(Excerpted passage begins)

After finding appellant Robert *565Grays guilty of burglary, the jury again retired and, after finding that he was a habitual criminal, set his punishment at 20 years in the Department of Correction. The only point raised on this appeal is appellant’s contention that the lower court erred in failing to instruct on the lesser degrees of Breaking and Entering, Ark. Stat. Ann. § 41-2003 (Repl. 1977) and Criminal Trespass, Ark. Stat. Ann. § 41-2004 (Repl. 1977).
The record shows that appellant was an employee of Moss Seed Company. On Sunday, July 31, 1977, when the seed company was not open for regular business but while a construction crew of a private contractor was working on the premises, appellant went into the building to get a coke. While drinking the coke appellant had a conversation with one Taylor, a supervisor or foreman with the construction crew. When Robert Crick, the assistant manager of the seed company went by to check on the construction being done, he, after talking with Taylor, made a thorough check of the seed company’s premises. He found that a pin on the inside of a door had been removed so that entrance could be obtained from the outside. After a conference with the Little Rock Police, burglary investigator Horace L. Walters and Detective David Rowan set up a surveillance inside the seed company. Sometime around 11:30 p.m. appellant opened the door and entered the premises. The officers shined a light on appellant informing him at the same time that they were police officers and that he should freeze. Instead of obeying the officers, appellant ran, eluding not only the officers but the shots fired from a shot gun and Detective Rowan’s pistol. Since the officers recognized appellant they later went to his home within less than a half a mile of the seed company and arrested him. Appellant’s signed confession corroborates all of the testimony of the State except the shooting.
Chapter 20 of the Arkansas Criminal Code, Ark. Stat. Ann. § 41-2001, et seq. (Repl. 1977) provides:
“§ 41-2002. BURGLARY. — (1) A person commits burglary if he enters or remains unlawfully in an occupiable structure of another person with the purpose of committing therein any offense punishable by imprisonment.
*566(2) Burglary is a Class B felony.
§ 41-2003. BREAKING or ENTERING. — (1) A person commits the offense of breaking or entering if for the purpose of committing a theft or felony he enters or breaks into any building, structure, vehicle, vault, safe, cash register, money vending machine, product dispenser, money depository, safety deposit box, coin telephone, coin box or other similar container, apparatus, or equipment.
(2) Breaking or entering is a Class D felony.
§ 41-2004. CRIMINAL TRESPASS. — (1) A person commits criminal trespass if he purposely enters or remains unlawfully in or upon a vehicle or the premises of another.
(2) Criminal trespass is a class B misdemeanor if the vehicle or premises involved is an occupiable structure. Otherwise, it is a class C misdemeanor.

(Excerpted passage ends)
(Provided data begins)

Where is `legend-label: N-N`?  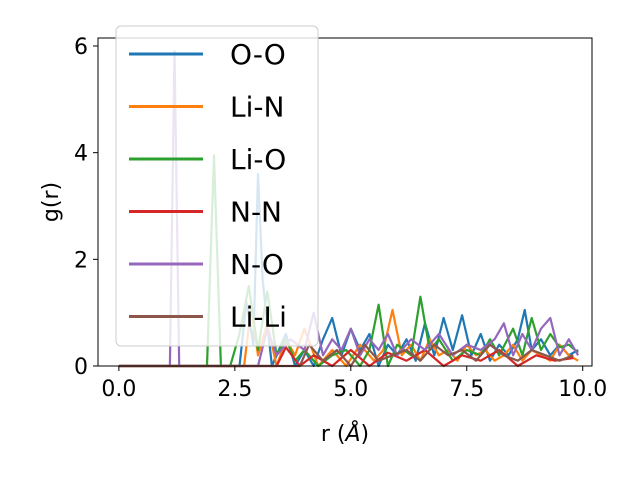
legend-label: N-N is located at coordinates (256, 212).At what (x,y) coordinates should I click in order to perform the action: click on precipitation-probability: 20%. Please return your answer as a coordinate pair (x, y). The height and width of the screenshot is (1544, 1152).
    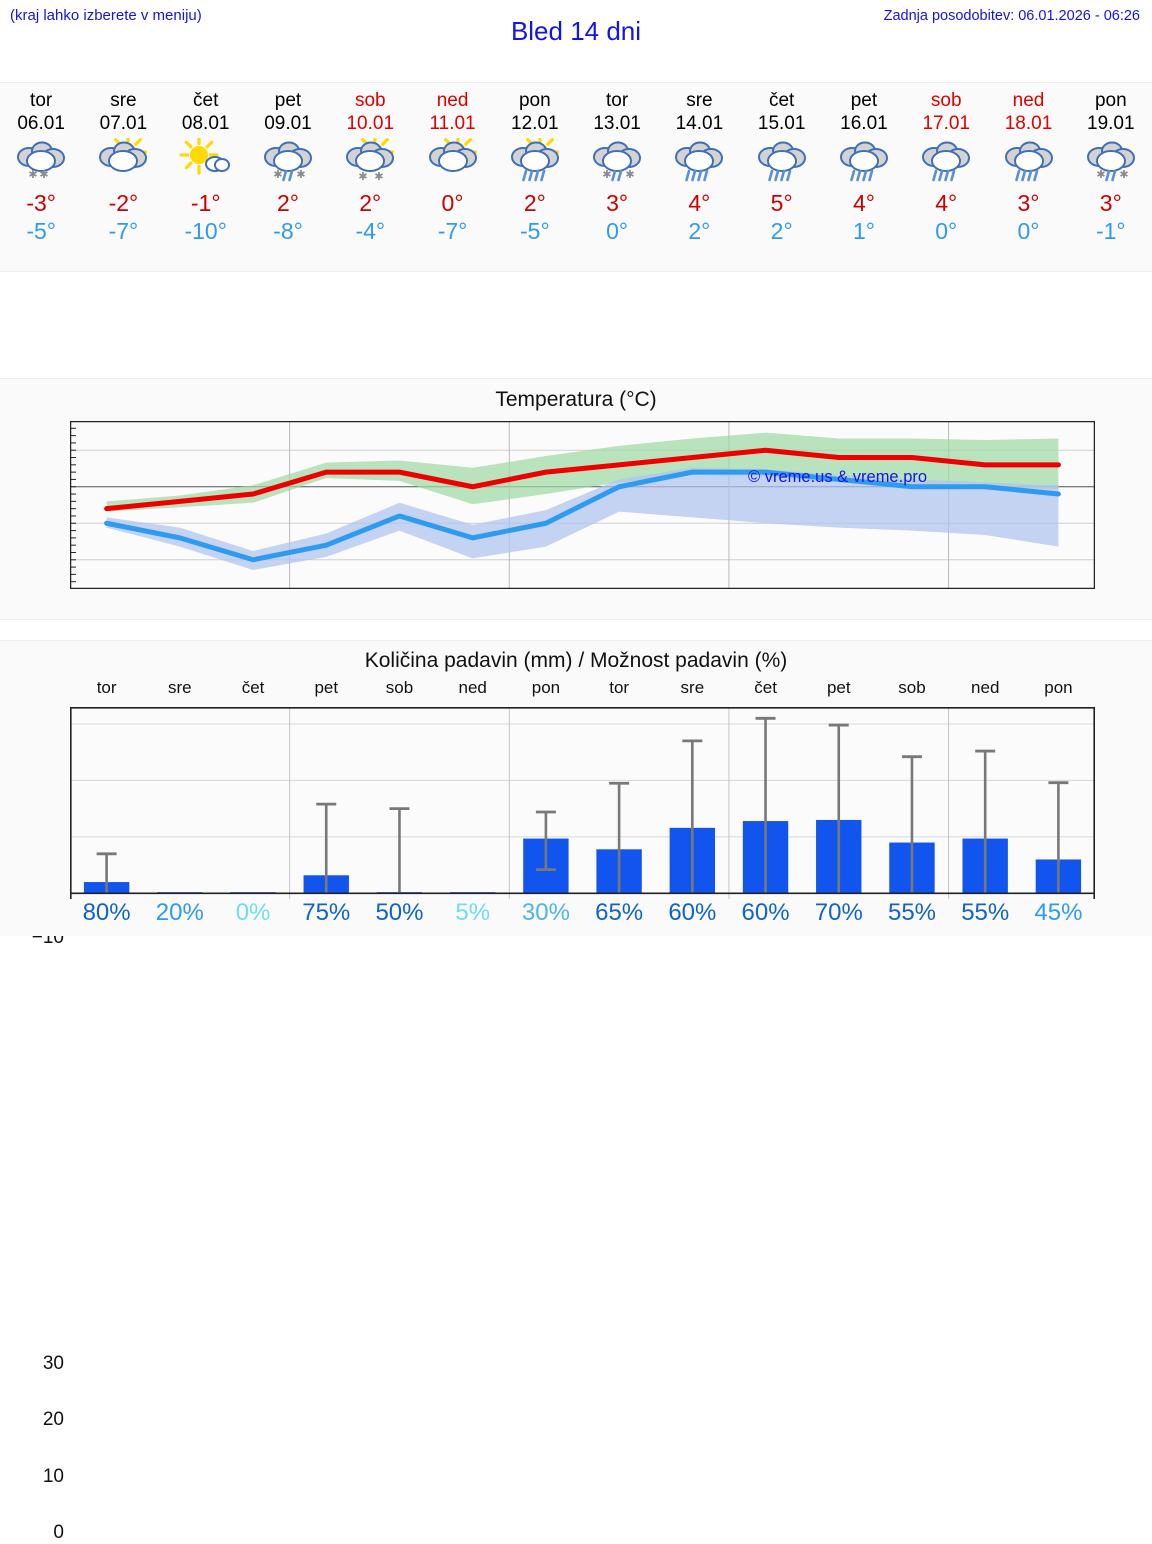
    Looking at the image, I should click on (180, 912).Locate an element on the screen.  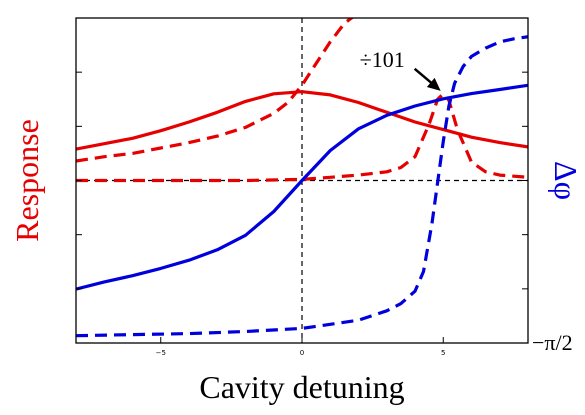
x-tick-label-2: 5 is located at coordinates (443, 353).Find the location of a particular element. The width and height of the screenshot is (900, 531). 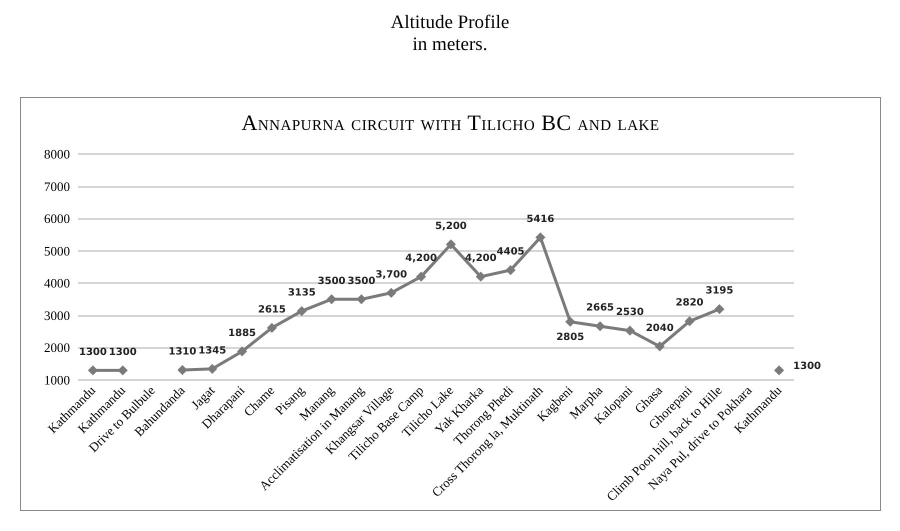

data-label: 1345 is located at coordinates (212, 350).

(Provided data ends)

Requirement:
Answer these from the burglary appeal excerpt:
(a) What position did Robert Crick hold at the seed company?
(b) Around what time did the appellant open the door and enter the premises?
(c) What class of felony is breaking or entering?
The listing above is separate material, distinct from the burglary appeal excerpt.

Response to the exercise:
(a) Assistant manager.
(b) Around 11:30 p.m.
(c) Class D felony.